Temat przyszłych filmów od WB/DC nieco przycichł z bardzo
prostego powodu. Marvel swoim prawym sierpowym w postaci zapowiedzi fazy
drugiej i trzeciej bardzo mocno zachwiał rodzącym się DCMovieverse. W przypadku
Marvela otrzymaliśmy sporo szczegółów (nawet Thanosa z rękawicą
nieskończoności!) i tego możemy im pozazdrościć, bowiem w zamian od WB/DC
otrzymaliśmy bodajże bzdurę tygodnia.
Osobiście taką mam nadzieję, że to o czym za chwilę przeczytacie
to wyłącznie plotka kogoś nieobeznanego w temacie. Otóż pierwsza część (bo
oczywiście szykowana jest trylogia) solowych przygód Wonder Woman z Gal Gadot
ma być osadzona w latach dwudziestych ubiegłego wieku. Pierwsza połowa skupiałaby
się na perypetiach Amazonek na ich wyspie, na którą trafia człowiek z poza ich
świata (i nie jest to Steve Trevor – brawo!). To sprawia, że Diana wyrusza z
nieznajomym poznawać świat i w zasadzie tyle. Druga część miałaby dziać się w
okresie trwania drugiej wojny światowej i dopiero w trójce trafiłaby do czasów
nam współczesnych. Raczej trudno wyobrazić sobie, aby w pierwszych dwóch częściach
pojawił się jakiś inny heros, zwłaszcza, że podobno Superman z MAN OF STEEL był
jednym z tych pierwszych. Ciekaw również jestem jak scenarzyści rozsądnie
połączyliby tak odlegle epoki. Dlaczego po JUSTICE LEAGUE i debiucie Wonder
Woman mielibyśmy się cofnąć tak bardzo w czasie? Czemu taki zabieg miałby
służyć? Ja niczego nie rozumiem i wierzę głęboko, że to wyłącznie plotka, która
w przyszłości nie znajdzie potwierdzenia.
Buck10
Kwestia sporna. Uważam, że takie przeniesienie w czasie mogłoby być całkiem ciekawe. Powiem więcej, jest to znak, że jednak DC ma na swoje filmy jakiś pomysł i nie skończą, na kolejnych filmach w których się "bijo" i jest ponuro. Zróżnicowanie przy tak wielkiej ilości filmów, jest niezwykle potrzebne. Film musi się wyróżniać, nie można pokazywać widzowi, wciąż tego samego.

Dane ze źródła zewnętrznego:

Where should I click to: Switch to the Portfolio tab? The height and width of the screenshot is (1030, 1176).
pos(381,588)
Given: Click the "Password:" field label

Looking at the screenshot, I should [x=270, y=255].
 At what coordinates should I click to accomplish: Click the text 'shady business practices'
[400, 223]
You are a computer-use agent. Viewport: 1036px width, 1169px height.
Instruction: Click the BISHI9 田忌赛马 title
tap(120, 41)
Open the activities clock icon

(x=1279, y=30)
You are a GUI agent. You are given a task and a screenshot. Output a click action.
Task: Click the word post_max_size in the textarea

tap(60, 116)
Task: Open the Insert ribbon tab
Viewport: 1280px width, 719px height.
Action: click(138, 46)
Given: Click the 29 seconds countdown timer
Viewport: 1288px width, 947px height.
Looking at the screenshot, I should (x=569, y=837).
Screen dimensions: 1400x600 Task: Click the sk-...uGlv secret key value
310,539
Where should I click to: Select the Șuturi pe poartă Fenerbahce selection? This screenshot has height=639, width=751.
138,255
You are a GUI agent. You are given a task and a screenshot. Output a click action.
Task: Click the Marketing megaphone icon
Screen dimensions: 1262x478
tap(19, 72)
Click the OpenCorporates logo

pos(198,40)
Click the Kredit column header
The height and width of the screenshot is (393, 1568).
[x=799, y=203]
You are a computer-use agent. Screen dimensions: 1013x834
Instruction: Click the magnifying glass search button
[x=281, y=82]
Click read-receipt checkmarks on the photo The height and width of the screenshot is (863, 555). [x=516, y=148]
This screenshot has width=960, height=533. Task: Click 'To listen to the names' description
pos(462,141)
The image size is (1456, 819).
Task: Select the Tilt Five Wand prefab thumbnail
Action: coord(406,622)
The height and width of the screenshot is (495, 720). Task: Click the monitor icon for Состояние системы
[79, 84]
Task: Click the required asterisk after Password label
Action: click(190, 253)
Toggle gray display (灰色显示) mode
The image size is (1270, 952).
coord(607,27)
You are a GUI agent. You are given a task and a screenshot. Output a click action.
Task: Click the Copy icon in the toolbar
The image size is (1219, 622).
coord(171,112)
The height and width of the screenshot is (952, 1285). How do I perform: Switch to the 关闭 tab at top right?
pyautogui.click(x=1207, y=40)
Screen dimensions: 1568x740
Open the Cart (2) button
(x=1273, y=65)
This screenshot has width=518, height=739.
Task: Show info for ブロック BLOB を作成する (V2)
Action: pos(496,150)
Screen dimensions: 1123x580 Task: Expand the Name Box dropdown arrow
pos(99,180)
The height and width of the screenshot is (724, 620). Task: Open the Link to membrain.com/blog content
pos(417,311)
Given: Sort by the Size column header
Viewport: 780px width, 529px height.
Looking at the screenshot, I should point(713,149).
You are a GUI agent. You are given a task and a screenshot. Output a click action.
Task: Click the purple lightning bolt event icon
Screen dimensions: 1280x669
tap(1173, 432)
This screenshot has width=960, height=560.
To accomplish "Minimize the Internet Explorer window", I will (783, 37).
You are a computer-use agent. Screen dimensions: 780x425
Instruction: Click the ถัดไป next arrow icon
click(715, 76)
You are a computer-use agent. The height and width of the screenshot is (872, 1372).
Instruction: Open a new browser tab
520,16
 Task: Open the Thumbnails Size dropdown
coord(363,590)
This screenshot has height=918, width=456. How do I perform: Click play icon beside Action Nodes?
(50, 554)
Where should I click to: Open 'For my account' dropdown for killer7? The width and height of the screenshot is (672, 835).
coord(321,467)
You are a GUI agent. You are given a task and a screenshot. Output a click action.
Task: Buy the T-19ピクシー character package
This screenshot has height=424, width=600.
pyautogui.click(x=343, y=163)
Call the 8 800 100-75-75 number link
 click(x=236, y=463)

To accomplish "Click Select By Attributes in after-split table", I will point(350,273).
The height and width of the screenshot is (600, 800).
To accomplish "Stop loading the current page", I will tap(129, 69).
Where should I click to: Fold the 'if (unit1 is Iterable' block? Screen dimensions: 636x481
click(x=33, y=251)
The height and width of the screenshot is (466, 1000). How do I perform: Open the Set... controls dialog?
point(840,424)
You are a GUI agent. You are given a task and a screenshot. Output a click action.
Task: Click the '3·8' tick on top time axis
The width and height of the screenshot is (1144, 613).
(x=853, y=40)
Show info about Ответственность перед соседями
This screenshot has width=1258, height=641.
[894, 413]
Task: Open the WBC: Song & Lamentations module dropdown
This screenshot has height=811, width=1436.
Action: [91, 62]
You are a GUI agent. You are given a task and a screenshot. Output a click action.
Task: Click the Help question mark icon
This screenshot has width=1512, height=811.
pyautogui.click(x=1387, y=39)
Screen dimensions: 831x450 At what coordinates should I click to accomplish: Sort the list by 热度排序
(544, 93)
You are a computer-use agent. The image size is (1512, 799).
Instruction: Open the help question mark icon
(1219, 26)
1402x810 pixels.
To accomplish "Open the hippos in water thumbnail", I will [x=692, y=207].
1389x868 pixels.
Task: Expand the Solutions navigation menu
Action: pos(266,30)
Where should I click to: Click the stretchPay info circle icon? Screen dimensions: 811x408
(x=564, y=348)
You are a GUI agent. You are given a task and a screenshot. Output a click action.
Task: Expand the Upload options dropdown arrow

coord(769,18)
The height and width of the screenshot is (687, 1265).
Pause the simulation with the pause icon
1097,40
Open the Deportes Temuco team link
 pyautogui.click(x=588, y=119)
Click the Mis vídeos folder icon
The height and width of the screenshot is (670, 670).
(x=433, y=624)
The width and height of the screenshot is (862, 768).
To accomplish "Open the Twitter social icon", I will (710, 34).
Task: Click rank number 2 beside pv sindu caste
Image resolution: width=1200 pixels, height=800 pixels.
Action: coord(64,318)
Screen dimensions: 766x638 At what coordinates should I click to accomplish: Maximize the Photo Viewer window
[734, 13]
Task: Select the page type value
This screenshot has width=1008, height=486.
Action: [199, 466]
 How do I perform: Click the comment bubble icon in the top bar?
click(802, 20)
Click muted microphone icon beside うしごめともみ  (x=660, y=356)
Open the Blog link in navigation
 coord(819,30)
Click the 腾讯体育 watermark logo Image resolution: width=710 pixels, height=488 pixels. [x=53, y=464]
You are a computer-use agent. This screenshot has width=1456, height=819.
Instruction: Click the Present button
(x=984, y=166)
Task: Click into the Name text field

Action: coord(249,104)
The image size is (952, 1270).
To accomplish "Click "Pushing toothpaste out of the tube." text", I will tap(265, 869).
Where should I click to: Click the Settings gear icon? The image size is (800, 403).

OdpowiedzUsuńJednak, preferowałbym, aby Diana odbywała swoje przygody w przeszłości, tylko w pierwszej części, aby w drugiej móc skupić się na reperkusjach innych filmów itd. Przeniesienie akcji w czasy IIWŚ wydaje się świetnym sposobem. I jak można mówić, iż czegoś takiego nie da się połączyć. Captain America: First Avenger? Nie sądzę, aby ktoś narzekał, iż pierwsza część działa się w latach 20, a druga przeskoczyła już w czasy współczesne. Jasne w przypadku Capa, taki zabieg jest całkiem normalny, ponieważ działania w czasie wojny, a następnie zamrożenie itp. są częścią mitologii postaci. W przypadku Wonder Woman, można skorzystać z faktu, iż jest ona długowieczna. Po co coś takiego robić? Aby ukazać przeszłość, zalążki czegoś co może zakiełkować w przyszłości. Captain America: First Avenger?
Moim zdaniem jest to świetny pomysł i mam szczerą nadzieję, iż coś w tym stylu może się wydarzyć.
Trochę jednak dziwnie się będzie oglądać Dianę (o ile te doniesienia okażą się prawdziwe), gdy zaraz po premierze jej filmu będzie jak najbardziej uwspółcześniona JL z Wonder Woman w składzie. I tak: w Dawn of Justice czas teraźniejszy i taka też WW, potem cofamy się do lat 20-tych w solówce WW, aby potem znów przeskoczyć do współczesnej wersji JL - nie kupuję tego. Cap naturalnie i płynnie przeszedł z czasów zamierzchłych do nam współczesnych. Dla mnie to słaby pomysł.